-- Excerpt provided --
View [examples/spider/train_sql_agent.py]({{ src("examples/spider/train_sql_agent.py") }}) for a full reinforcement learning configuration, which is a plain Python dictionary. It mirrors (and actually is) the shell arguments used to launch training in the VERL framework but is easier to tweak programmatically:

verl_config: Dict[str, Any] = {
    "algorithm": {"adv_estimator": "grpo", "use_kl_in_reward": False},
    "data": {
        # train_files and val_files are no longer needed here
        # because data are read in agl.Trainer
        ...,
        # Controls how many tasks are pooled per step
        # (multiplied by actor_rollout_ref.rollout.n)
        "train_batch_size": 32,
        # Prompt and responses larger than these lengths are truncated
        "max_prompt_length": 4096,
        "max_response_length": 2048,
    },
    "actor_rollout_ref": {
        "rollout": {
            # Only vLLM is supported currently
            "name": "vllm",
            # Equals to group size of GRPO
            "n": 4,
            # Used to enable tool call parser in vLLM
            "multi_turn": {"format": "hermes"},
            ...
        },
        "actor": {"ppo_mini_batch_size": 32, "optim": {"lr": 1e-6}, ...},
        "model": {
            # Config your preferred LLM here
            "path": "Qwen/Qwen2.5-Coder-1.5B-Instruct",
            ...

-- Actions to take --
1) Summarize the configuration excerpt in two sentences.
2) Rewrite the configuration excerpt from "verl_config: Dict[str, Any]" to "(multiplied by actor_rollout_ref.rollout.n)", changing "pooled" to "batched".
3) According to the configuration excerpt, which rollout engine is the only one currently supported?

-- Dataset records --
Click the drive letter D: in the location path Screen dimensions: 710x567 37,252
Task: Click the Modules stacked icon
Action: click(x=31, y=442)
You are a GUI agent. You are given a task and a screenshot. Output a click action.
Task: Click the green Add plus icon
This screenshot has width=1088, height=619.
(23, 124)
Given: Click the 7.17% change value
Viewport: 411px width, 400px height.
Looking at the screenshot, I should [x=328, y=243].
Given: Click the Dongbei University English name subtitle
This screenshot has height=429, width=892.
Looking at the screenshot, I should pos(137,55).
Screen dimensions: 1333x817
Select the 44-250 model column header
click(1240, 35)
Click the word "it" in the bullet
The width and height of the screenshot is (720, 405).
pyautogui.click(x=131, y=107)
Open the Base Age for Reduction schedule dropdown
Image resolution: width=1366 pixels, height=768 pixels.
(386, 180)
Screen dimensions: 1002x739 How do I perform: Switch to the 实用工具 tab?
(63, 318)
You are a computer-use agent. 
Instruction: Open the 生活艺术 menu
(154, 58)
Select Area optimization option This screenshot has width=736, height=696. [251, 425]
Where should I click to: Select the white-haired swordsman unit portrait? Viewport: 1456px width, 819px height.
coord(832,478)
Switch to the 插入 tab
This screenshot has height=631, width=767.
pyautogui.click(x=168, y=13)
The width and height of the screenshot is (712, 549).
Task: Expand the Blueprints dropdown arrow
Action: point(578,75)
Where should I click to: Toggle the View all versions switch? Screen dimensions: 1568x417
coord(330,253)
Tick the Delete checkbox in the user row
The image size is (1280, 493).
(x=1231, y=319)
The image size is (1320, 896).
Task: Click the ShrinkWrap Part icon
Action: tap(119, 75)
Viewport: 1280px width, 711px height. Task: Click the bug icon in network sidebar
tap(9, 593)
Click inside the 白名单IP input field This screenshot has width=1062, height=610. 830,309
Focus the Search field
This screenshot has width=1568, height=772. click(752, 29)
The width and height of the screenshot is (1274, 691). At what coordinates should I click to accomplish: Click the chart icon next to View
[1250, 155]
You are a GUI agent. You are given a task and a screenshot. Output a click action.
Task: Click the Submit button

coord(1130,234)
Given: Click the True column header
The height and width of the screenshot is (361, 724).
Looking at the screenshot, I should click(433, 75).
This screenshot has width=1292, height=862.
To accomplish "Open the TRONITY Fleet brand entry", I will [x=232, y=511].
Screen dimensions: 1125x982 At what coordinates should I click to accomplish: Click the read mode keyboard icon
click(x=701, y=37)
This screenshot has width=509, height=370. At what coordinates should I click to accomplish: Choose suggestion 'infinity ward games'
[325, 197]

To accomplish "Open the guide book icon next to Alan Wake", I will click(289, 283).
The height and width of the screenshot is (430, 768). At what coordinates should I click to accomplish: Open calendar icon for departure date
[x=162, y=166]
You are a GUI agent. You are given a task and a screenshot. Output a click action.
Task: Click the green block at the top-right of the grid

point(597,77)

-- Expected responses --
1) A full reinforcement learning configuration is a plain Python dictionary that mirrors, and actually is, the shell arguments used to launch training in the VERL framework, but it is easier to tweak programmatically. It sets GRPO as the advantage estimator, a train batch size of 32, vLLM as the rollout engine with n equal to the GRPO group size, and Qwen/Qwen2.5-Coder-1.5B-Instruct as the model path.

2)
verl_config: Dict[str, Any] = {
    "algorithm": {"adv_estimator": "grpo", "use_kl_in_reward": False},
    "data": {
        # train_files and val_files are no longer needed here
        # because data are read in agl.Trainer
        ...,
        # Controls how many tasks are batched per step
        # (multiplied by actor_rollout_ref.rollout.n)

3) vLLM